Originally from Canberra, Boyapati initially moved interstate to study medicine as an undergraduate student but quickly realised that his passion lay with mathematics and computer science. He returned to his hometown to study at MSI because of its reputation as a “world class research institution in the sciences”. Boyapati thrived as an undergraduate and pursued mathematics and computer science to an advanced level. He particularly enjoyed being in the company of “intelligent and driven” people.

“It’s a naturally stimulating environment and I was especially privileged to be invited to the Distinguished Scholar Programme and a number of summer scholarships which allowed me to pursue my interests in computer science and mathematics at an advanced level.”

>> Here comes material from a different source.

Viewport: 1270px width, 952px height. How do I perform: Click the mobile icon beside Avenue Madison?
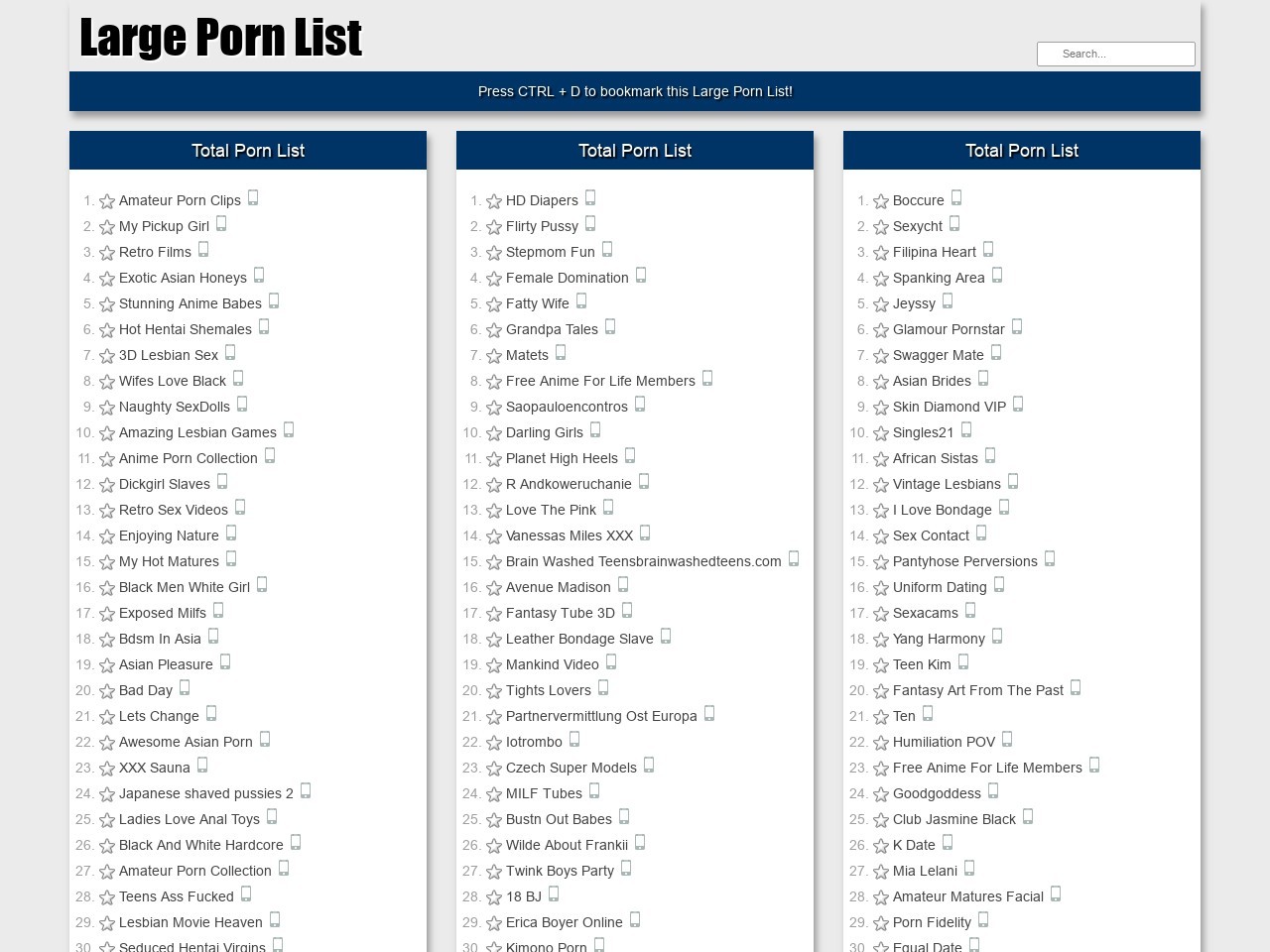click(x=623, y=585)
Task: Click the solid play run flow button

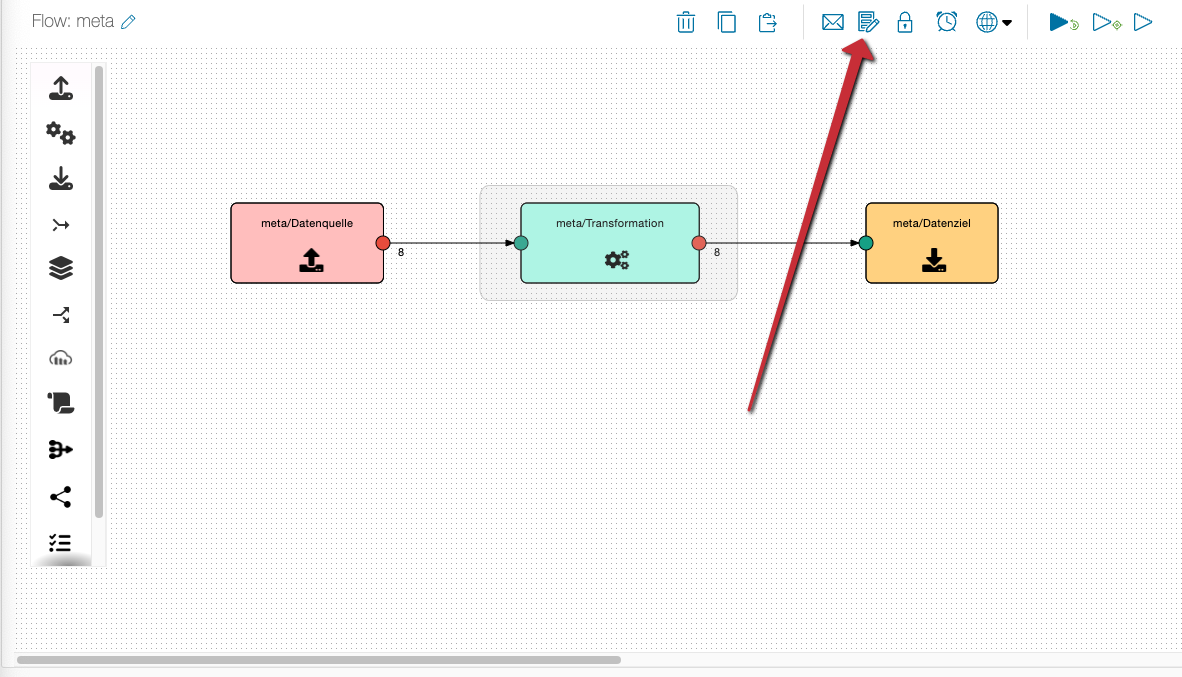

Boyapati’s honours thesis involved creating an algorithm to automatically organise large volumes of online news articles with minimal human intervention. This research came at a very exciting time in the internet revolution of the late 1990s, and ultimately led to Boyapati being offered a position with Google News when the globally recognised company was still in its infancy.

At Google News, Boyapati also worked on the clustering system, which is essentially an algorithm that groups related articles together. The result is the clusters of diverse media sources that you see on the front page of Google News, which offers the reader different perspectives on a news story.

Now a highly successful software engineer, Boyapati acknowledges that the opportunities he was given as an undergraduate at MSI were “unlikely to have been available at most other institutions” and recognises that his Mathematics professors were “some of the best teachers I’ve had in my life”.

Boyapati is currently pursuing his interests in economics, and is developing an analysis of whether the current economic cycle will lead to a period of monetary deflation or inflation. Though not an economist by training, he believes that a deep proficiency in mathematics provides the capacity to advance the state-of-the-art in other fields. Boyapati explains: “The most important aspect of being in school is learning how to think critically, and how to find and assimilate information pertinent to the job you will eventually be doing. MSI is a great place to hone these skills, and these skills will ultimately be a lot more important than the final qualification any student receives from their university.”